Мотивы преступников в течение десятилетий были предметом исследования многочисленных работ. Правда, до сих пор так и не удалось разработать их психологический профиль. Воспитанные в строгой католической среде отцы семейства совершали убийство так же, как и фанатичные национал-социалисты. Наряду с мировоззренческими иидоктри нация ми должны учитываться и так называемые ситуативные факторы. Вера в то, что группа в своих действиях не имеет права выбора (из-за нежелания выделяться из коллектива или из-за страха перед санкциями), привела к тому, что слишком многие стали убивать не раздумывая. Осуществление самостоятельной деятельности вопреки мнению большинства случалось в вермахте весьма редко. Феномен социального отделения тоже был важен. Если в противнике, например «партизане», не признавали непосредственного участника боевых действий, то он выводился из группы солдат, с которыми обращались в рамках международного права, что облегчало его казнь. Этот процесс разграничения в отдельных оккупированных странах протекал совершенно по-разному и зависел от приказов руководства вермахта и от военного опыта солдат. Насколько разнообразно вермахт подходил к этому процессу, становится видно при взгляде на способы подавления партизанских движений во Франции и России.
Особенную ответственность нес генералитет, тот небольшой круг людей, который находился на вершине вермахта и должен был определять действия 17,3 миллиона солдат. Преступная война Гитлера была и их войной. Конечно, имелись и исключения, и некоторые протесты. После победы над Францией генералитет, особенно его верхушка, превратился в коррумпированный инструмент диктатора, готовый на любое преступление.
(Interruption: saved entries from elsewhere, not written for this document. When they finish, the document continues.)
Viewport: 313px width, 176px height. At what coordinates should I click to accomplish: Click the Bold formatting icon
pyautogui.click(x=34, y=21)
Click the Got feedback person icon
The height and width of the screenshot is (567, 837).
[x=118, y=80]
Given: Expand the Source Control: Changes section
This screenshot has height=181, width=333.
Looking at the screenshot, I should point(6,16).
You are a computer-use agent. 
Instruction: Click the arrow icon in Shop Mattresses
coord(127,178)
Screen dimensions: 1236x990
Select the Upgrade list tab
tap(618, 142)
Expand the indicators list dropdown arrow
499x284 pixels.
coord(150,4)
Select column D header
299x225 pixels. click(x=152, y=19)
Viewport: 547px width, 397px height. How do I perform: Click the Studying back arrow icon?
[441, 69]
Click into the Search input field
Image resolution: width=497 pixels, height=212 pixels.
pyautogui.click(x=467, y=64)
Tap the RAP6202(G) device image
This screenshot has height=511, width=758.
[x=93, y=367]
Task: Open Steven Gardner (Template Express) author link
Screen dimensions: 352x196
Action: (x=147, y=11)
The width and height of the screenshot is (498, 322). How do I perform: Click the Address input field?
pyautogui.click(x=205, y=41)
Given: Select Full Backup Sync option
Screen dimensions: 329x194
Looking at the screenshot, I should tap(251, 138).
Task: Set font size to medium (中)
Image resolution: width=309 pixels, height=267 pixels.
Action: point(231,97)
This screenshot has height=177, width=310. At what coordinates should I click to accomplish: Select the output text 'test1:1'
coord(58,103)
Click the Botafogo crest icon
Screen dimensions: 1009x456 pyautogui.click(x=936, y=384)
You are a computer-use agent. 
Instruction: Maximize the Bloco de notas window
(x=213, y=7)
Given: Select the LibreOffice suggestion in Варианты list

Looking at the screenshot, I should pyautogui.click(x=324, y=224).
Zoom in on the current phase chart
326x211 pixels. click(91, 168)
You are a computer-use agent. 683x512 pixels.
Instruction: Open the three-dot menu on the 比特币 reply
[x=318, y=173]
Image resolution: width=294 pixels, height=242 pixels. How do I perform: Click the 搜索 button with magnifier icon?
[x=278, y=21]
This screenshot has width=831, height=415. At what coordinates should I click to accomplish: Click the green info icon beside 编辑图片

Как недавно рассказал Йоханнес Хюртер, главнокомандующие Восточным Фронтом почти никогда не использовали свою огромную свободу действий для сдерживания беззакония и насилия — как раз наоборот.
Вермахт совершил бесчисленные преступления, но далеко не все его солдаты были преступниками. Коллективной вины быть не должно. Задача более подробно осветить ответственность каждого отдельного человека, чтобы больше узнать о мотивах и личной вине каждого, остается открытой. Историки должны сделать еще очень многое.